The euro continued to struggle against the dollar today after the European Central Bank yesterday released details of an unprecedented monetary easing plan designed to lift the faltering euro zone economy.
It was trading as low as $1.0954 this afternoon - its weakest level since 2003 - after trading at $1.1080 in New York on Wednesday night.
The euro yesterday slumped to the 11-year-low against the dollar after ECB chief Mario Draghi said the bank will start buying government debt in its new quantitative easing programme on Monday.
"Following up on our decisions of January 22, we will, on March 9, start purchasing euro-denominated public sector securities in the secondary market," Draghi told a news conference.
He adding that "we have already seen a significant number of positive effects from these monetary policy decisions."
Draghi also told a news conference that the central bank had increased its euro area-wide growth forecast to 1.5% in 2015, 1.9% in 2016 and 2.1% in 2017.
At the same time, inflation was set to come in at zero this year, lower than previously projected, but would pick up to 1.5% next year and to 1.8% in 2017, Draghi said.

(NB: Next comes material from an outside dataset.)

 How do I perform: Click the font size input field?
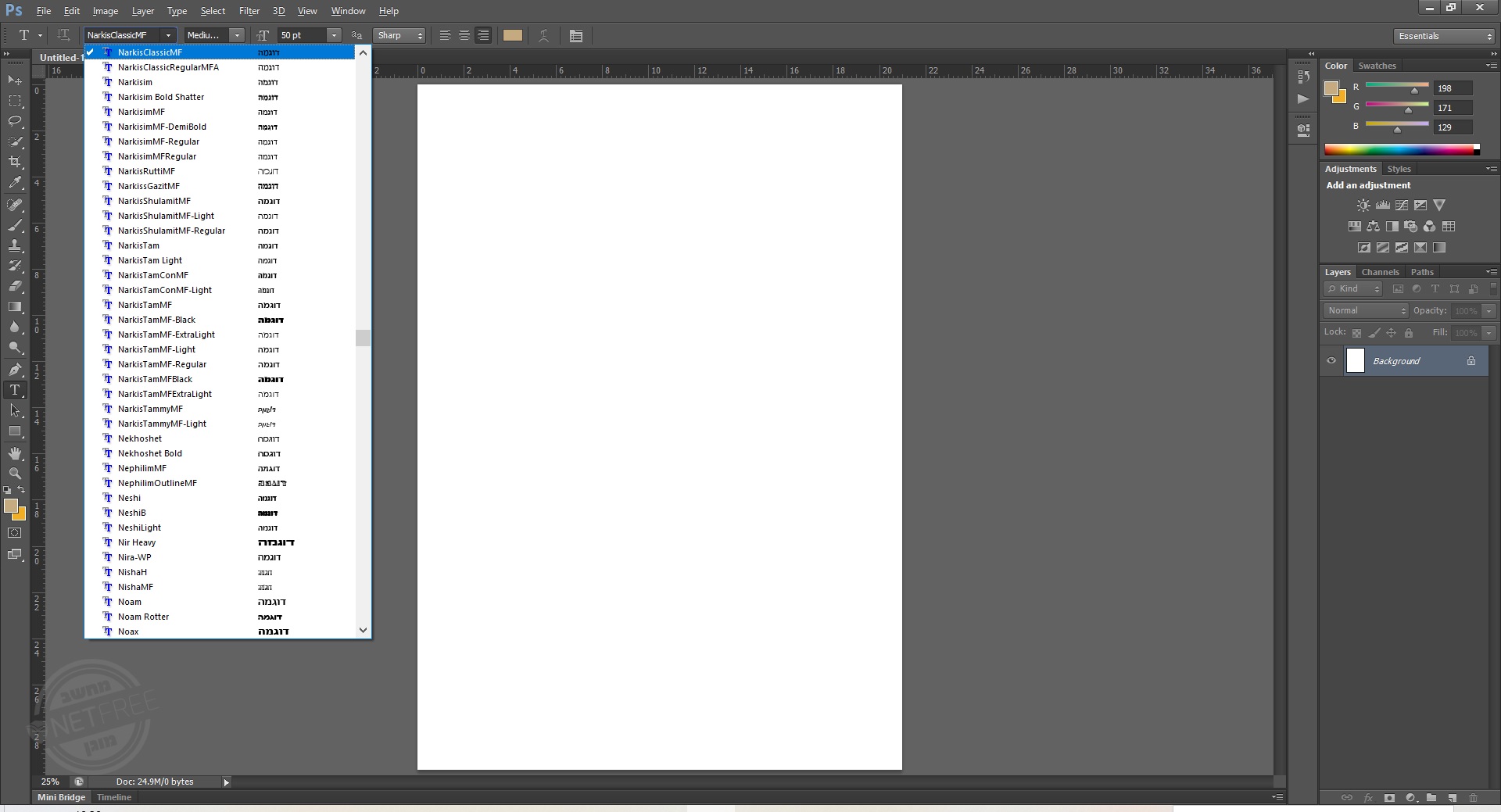click(302, 35)

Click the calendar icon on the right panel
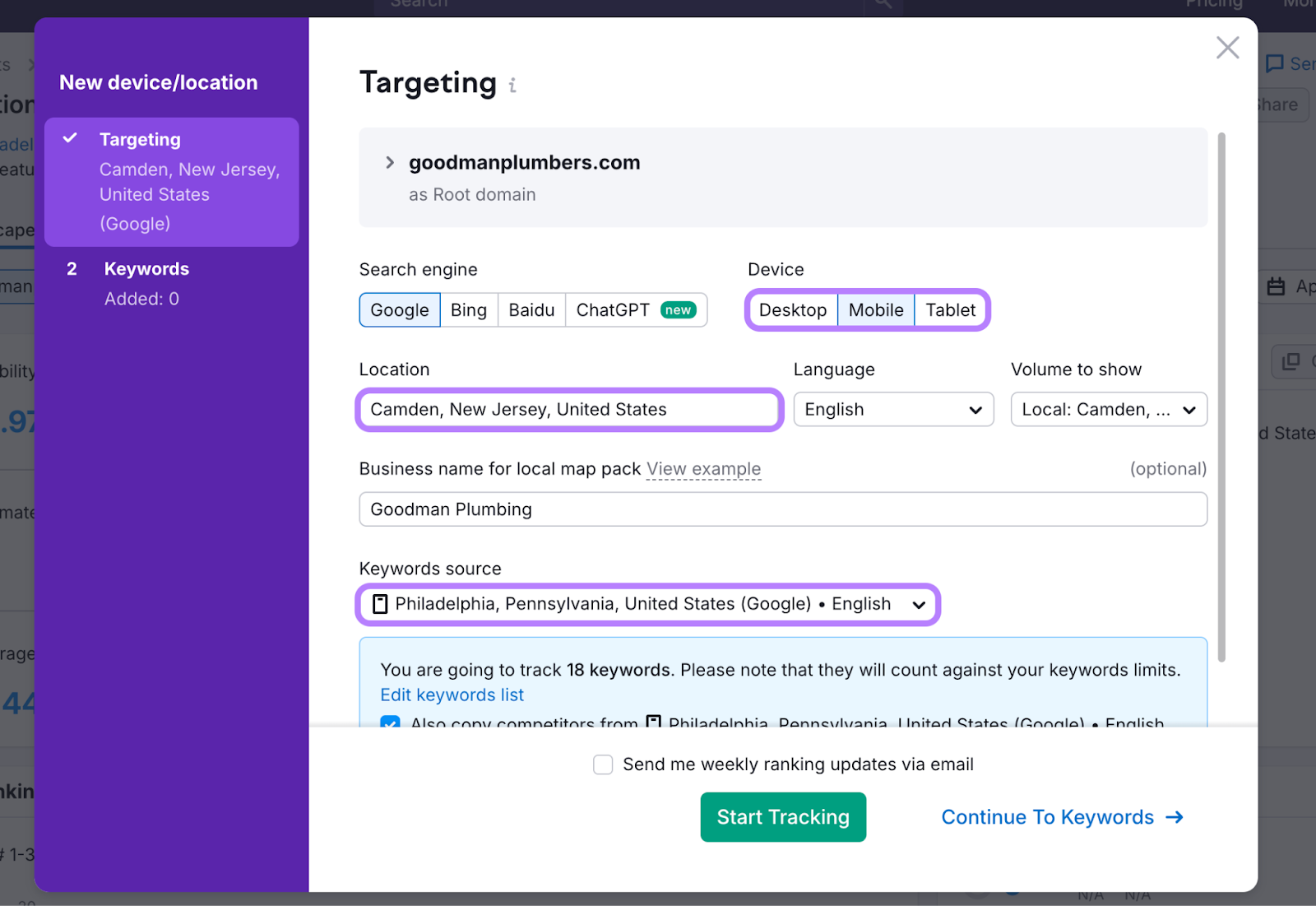1277,286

Other mixed signals included euro zone jobless rates declining from 11.3% to 11.2% in January, while US jobless figures modestly yet unexpectedly increased.
Meanwhile, the dollar was steady ahead of a key US jobs report later this afternoon. Investors will pore over the figures for clues about the state of the world's top economy, and when the Federal Reserve will start raising interest rates.